01 May, 2012

Commingled Wolfberry a Clever Mix

Wolfcamp + Spraberry

 

Wolfberry isn't the latest flavor at the smoothie bar, but it may be the tastiest discovery in the past 50 years in the Permian Basin.

James Henry

Oil industry players have never shied away from creating new terminology.

Certain drilling targets in the Permian Basin are a good example.

Think Wolfberry, Strawberry and Wolfbone, for starters.

The trend here is to come up with catchy monikers for new plays, which really are a commingling of production from more than one formation.

The lower Permian-age Wolfberry, which is one of the hot items on the players’ current menu, is the designated name for the packed-limestone Wolfcamp and the overlying Spraberry sandstone combo.

Over the years, the long-productive Spraberry has acquired a reputation for guaranteeing long-term production that is at least so-so in essentially any location where it’s tapped.

Where the production is uneconomic, the Wolfcamp may sweeten the pot.

James Henry
James Henry

But it works both ways, according to James Henry, CEO and founder of Henry Resources LLC in Midland, Texas.

“As you leave the edge of the Midland Basin (near the Central Basin Platform), the Wolfcamp gets worse and worse, and the Spraberry gets a lot better in the middle of the basin,” Henry said. “But the Spraberry becomes worse on the basin edge where the Wolfcamp is economical.

“That’s why we drill both,” he noted.

Henry talked about his company’s experience in the play as part of the Discovery Thinking forum at the recent AAPG Annual Convention and Exhibition in Long Beach, Calif.

His talk was titled “The Wolfberry – How It Started.”

He should know: The Midland Basin has been his company’s turf-of-choice since 1971, when it began specializing in the Spraberry.

“It pays to stay in the same basin,” Henry asserted.

Close to the Edge

Henry noted the carbonate debris that came off the Central Basin Platform flowed into the Midland Basin. Toward the edge of the basin there were larger chunks of debris, and the lithology was more porous and cleaner.

In the middle of the basin there are more turbidites, mudflows and shales.

“After drilling 14 not-very-good wells, our geology department came up with the idea to drill close to the edge of the basin,” Henry said. “So we moved closer – and also used a new fracturing technique that our engineers came up with.

“In 2003, we drilled the Caitlin 2801 in the Sweetie Peck field in Upton County; it was the discovery well because it showed the concept that if you move closer to the edge of the basin, you get more production,” he noted.

“We included all of the Wolfcamp,” he added, “and not just the top and middle, as Arco had been doing.”

Henry credits the former Arco, or Atlantic Richfield Co., for the discovery.

“In the late ’90s, Arco began adding the Wolfcamp to the Spraberry,” he said. “They drilled about 300 wells in Midland and Upton counties and started trying different things, like different fracturing techniques.

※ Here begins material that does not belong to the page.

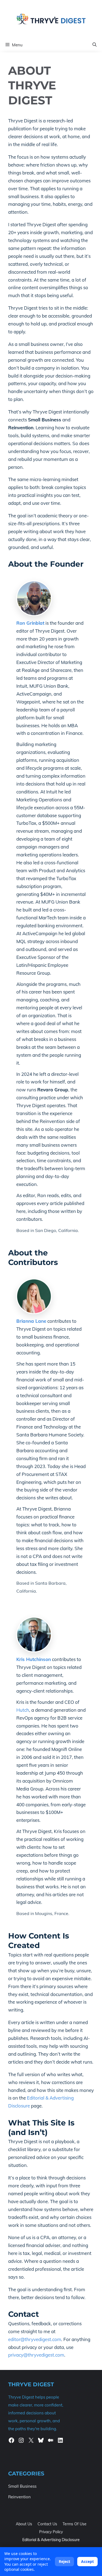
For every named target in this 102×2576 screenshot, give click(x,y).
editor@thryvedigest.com (34, 2339)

Following BP’s purchase of Arco, Henry ultimately latched onto acreage through farmouts and such.

“We took a lot of what Arco pioneered and brought in a consulting engineer who worked for Arco and helped with the development of the fracturing technique out there,” Henry said.

“Arco was starting to figure it out when they got bought out, and they would have developed it,” he said. “We took it from there.

“We leased about 330,000 acres and have drilled almost 1,000 wells to date in the Wolfberry,” he said. “Additional wells have been drilled by other companies.”

The Price Is Right

There’s another key factor at work in this big play – the money.

“At the start of 2000, oil was about $20 a barrel,” Henry noted. “Because it went up, we could afford to implement these huge fracturing techniques where we’re fracturing these 10,000-feet-deep vertical wells with a million gallons of water.

“When this began, the cost to drill and complete a well was $700,000, and now it’s $1,700,000,” he said. “This is mainly due to increased costs, such as more fracturing stages and adding more Wolfcamp and other formations.

Plays such as this are a big deal for the players and for anyone who uses anything even remotely related to oil, i.e. everyone.

“There will be a million acres or more involved in this play,” he predicted. “If it’s all drilled out at 40-acre spacing, it should recover about three billion barrels of oil.

“The U.S. Geological Survey said it’s the largest discovery in the last 50 years in the Permian Basin.”

Henry gave kudos to Dennis Johnson, president of the company when they began pursuing the Wolfberry, noting how much he encouraged everyone.

In fact, the company’s engineering manager, the late Van Temple, coined the name Wolfberry in 2002.